Entity-relationship diagrams model database tables and their relationships:

erDiagram
 USER ||--o{ ORDER : places
 ORDER ||--|{ ORDER_ITEM : contains
 PRODUCT ||--o{ ORDER_ITEM : "is part of"

 USER {
 int id PK
 string email
 string name
 }
 ORDER {
 int id PK
 date created_at
 string status
 }
 PRODUCT {
 int id PK
 string name
 float price
 }

The ||--o{ notation describes cardinality one-to-many, one-to-one, and so on. This mirrors how database schemas are designed in practice.

Where can you actually render Mermaid diagrams?

You don't need a special tool to get started. Here are the most common places Mermaid code works:

  • GitHub and GitLab both render Mermaid code blocks in markdown files, issues, and pull requests automatically.
  • VS Code with the Mermaid extension, you get live preview as you type.
  • Notion and Obsidian both support Mermaid blocks natively.
  • Mermaid Live Editor the Mermaid Live Editor lets you write and preview diagrams in the browser, then export as SVG or PNG.
  • Static site generators tools like Docusaurus, MkDocs, and Hugo have plugins for Mermaid rendering.

What common mistakes trip people up with Mermaid syntax?

After working with Mermaid across many projects, here are the issues that come up repeatedly:

  • Forgetting the diagram type keyword. Every diagram must start with its type graph, sequenceDiagram, classDiagram, etc. Without it, nothing renders.
  • Using special characters in labels without quotes. Parentheses, brackets, and pipes in label text will break the parser. Wrap them in double quotes: A["Label with (parentheses)"].
  • Inconsistent indentation. Mermaid doesn't require strict indentation like YAML does, but mixing tabs and spaces inside sequence diagram blocks can cause parsing issues in some renderers.
  • Arrow syntax errors. A common flowchart mistake is writing A -> B instead of A --> B. Mermaid requires double hyphens.
  • Assuming all platforms render the same version. GitHub uses a specific Mermaid version. If you're using newer syntax features, they might not render there yet. Test on the live editor first.
  • Overly complex diagrams. Mermaid handles moderate complexity well, but huge diagrams with 50+ nodes can become unreadable. Break them into smaller linked diagrams instead.

How do you style and customize Mermaid diagrams?
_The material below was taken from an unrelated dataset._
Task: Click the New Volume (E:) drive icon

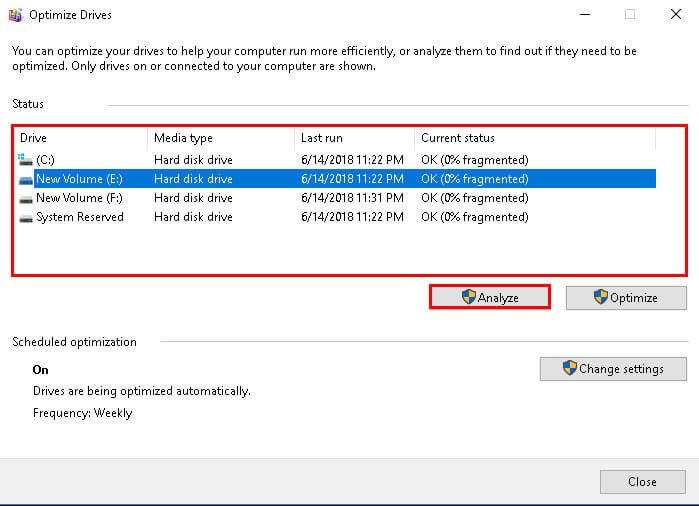Action: (25, 179)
Mermaid supports basic theming and inline styling. You can change colors, fonts, and shapes using the %%{init}%% directive or theme variables:

%%{init: {'theme': 'dark', 'themeVariables': {'primaryColor': '#4CAF50'}}}%%
graph LR
 A[Build] --> B[Test] --> C[Deploy]

Available themes include default, dark, forest, and neutral. For more granular control, you can use CSS classes:

graph TD
 A[Normal]:::highlight --> B[Also Normal]
 classDef highlight fill:#f96,stroke:#333,stroke-width:2px

What's the best way to learn Mermaid syntax quickly?

Start with flowcharts they're the simplest and most visual. Write three or four different flowcharts for real processes you know (a login flow, a CI/CD pipeline, a support ticket process). Then move to sequence diagrams for API interactions you're familiar with.

Keep the Mermaid syntax reference open while you work. After a few hours of practice, the syntax becomes second-enough that you'll start writing diagrams without checking docs.

A quick checklist for your next Mermaid diagram

  1. Start every diagram with the correct type keyword (graph, sequenceDiagram, classDiagram, etc.).
  2. Use the Mermaid Live Editor to test your code before committing it to a repo or docs page.
  3. Quote any label text that contains parentheses, brackets, pipes, or special characters.
  4. Keep diagrams focused if a diagram has more than 20-25 nodes, consider splitting it.
  5. Use subgraph blocks to group related nodes in complex flowcharts.
  6. Pick a consistent theme across your documentation for a professional look.
  7. Test rendering on your target platform (GitHub, Notion, your docs site) since Mermaid versions differ.

Mermaid makes diagramming feel like writing code fast, versionable, and maintainable. Start with one diagram type, use real examples from your work, and expand from there. The syntax is small enough to learn in an afternoon, and the payoff shows up every time you need to explain how something works.